From: James Houghton <jthoughton@google.com>
To: Yu Zhao <yuzhao@google.com>
Cc: Sean Christopherson <seanjc@google.com>,
Andrew Morton <akpm@linux-foundation.org>,
Paolo Bonzini <pbonzini@redhat.com>,
Albert Ou <aou@eecs.berkeley.edu>,
Ankit Agrawal <ankita@nvidia.com>,
Anup Patel <anup@brainfault.org>,
Atish Patra <atishp@atishpatra.org>,
Axel Rasmussen <axelrasmussen@google.com>,
Bibo Mao <maobibo@loongson.cn>,
Catalin Marinas <catalin.marinas@arm.com>,
David Matlack <dmatlack@google.com>,
David Rientjes <rientjes@google.com>,
Huacai Chen <chenhuacai@kernel.org>,
James Morse <james.morse@arm.com>,
Jonathan Corbet <corbet@lwn.net>, Marc Zyngier <maz@kernel.org>,
Michael Ellerman <mpe@ellerman.id.au>,
Nicholas Piggin <npiggin@gmail.com>,
Oliver Upton <oliver.upton@linux.dev>,
Palmer Dabbelt <palmer@dabbelt.com>,
Paul Walmsley <paul.walmsley@sifive.com>,
Raghavendra Rao Ananta <rananta@google.com>,
Ryan Roberts <ryan.roberts@arm.com>,
Shaoqin Huang <shahuang@redhat.com>,
Shuah Khan <shuah@kernel.org>,
Suzuki K Poulose <suzuki.poulose@arm.com>,
Tianrui Zhao <zhaotianrui@loongson.cn>,
Will Deacon <will@kernel.org>, Zenghui Yu <yuzenghui@huawei.com>,
kvm-riscv@lists.infradead.org, kvm@vger.kernel.org,
kvmarm@lists.linux.dev, linux-arm-kernel@lists.infradead.org,
linux-doc@vger.kernel.org, linux-kernel@vger.kernel.org,
linux-kselftest@vger.kernel.org, linux-mips@vger.kernel.org,
linux-mm@kvack.org, linux-riscv@lists.infradead.org,
linuxppc-dev@lists.ozlabs.org, loongarch@lists.linux.dev
Subject: Re: [PATCH v4 2/7] mm: multi-gen LRU: Have secondary MMUs participate in aging
Date: Mon, 3 Jun 2024 15:45:59 -0700 [thread overview]

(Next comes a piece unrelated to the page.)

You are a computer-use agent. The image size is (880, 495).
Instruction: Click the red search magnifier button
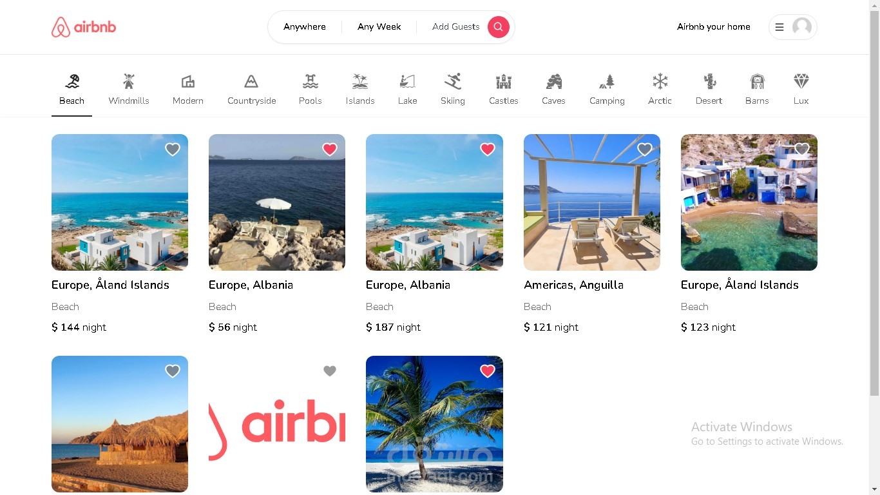pyautogui.click(x=498, y=27)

Message-ID: <CADrL8HW44Hx_Ejx_6+FVKt1V17PdgT6rw+sNtKzumqc9UCVDfA@mail.gmail.com> (raw)
In-Reply-To: <CAOUHufZq6DwpStzHtjG+TOiHaQ6FFbkTfHMCe8Yy0n_M9MKdqw@mail.gmail.com>
On Thu, May 30, 2024 at 11:06 PM Yu Zhao <yuzhao@google.com> wrote:
>
> On Wed, May 29, 2024 at 7:08 PM James Houghton <jthoughton@google.com> wrote:
> >
> > Hi Yu, Sean,
> >
> > Perhaps I "simplified" this bit of the series a little bit too much.
> > Being able to opportunistically do aging with KVM (even without
> > setting the Kconfig) is valuable.
> >
> > IIUC, we have the following possibilities:
> > - v4: aging with KVM is done if the new Kconfig is set.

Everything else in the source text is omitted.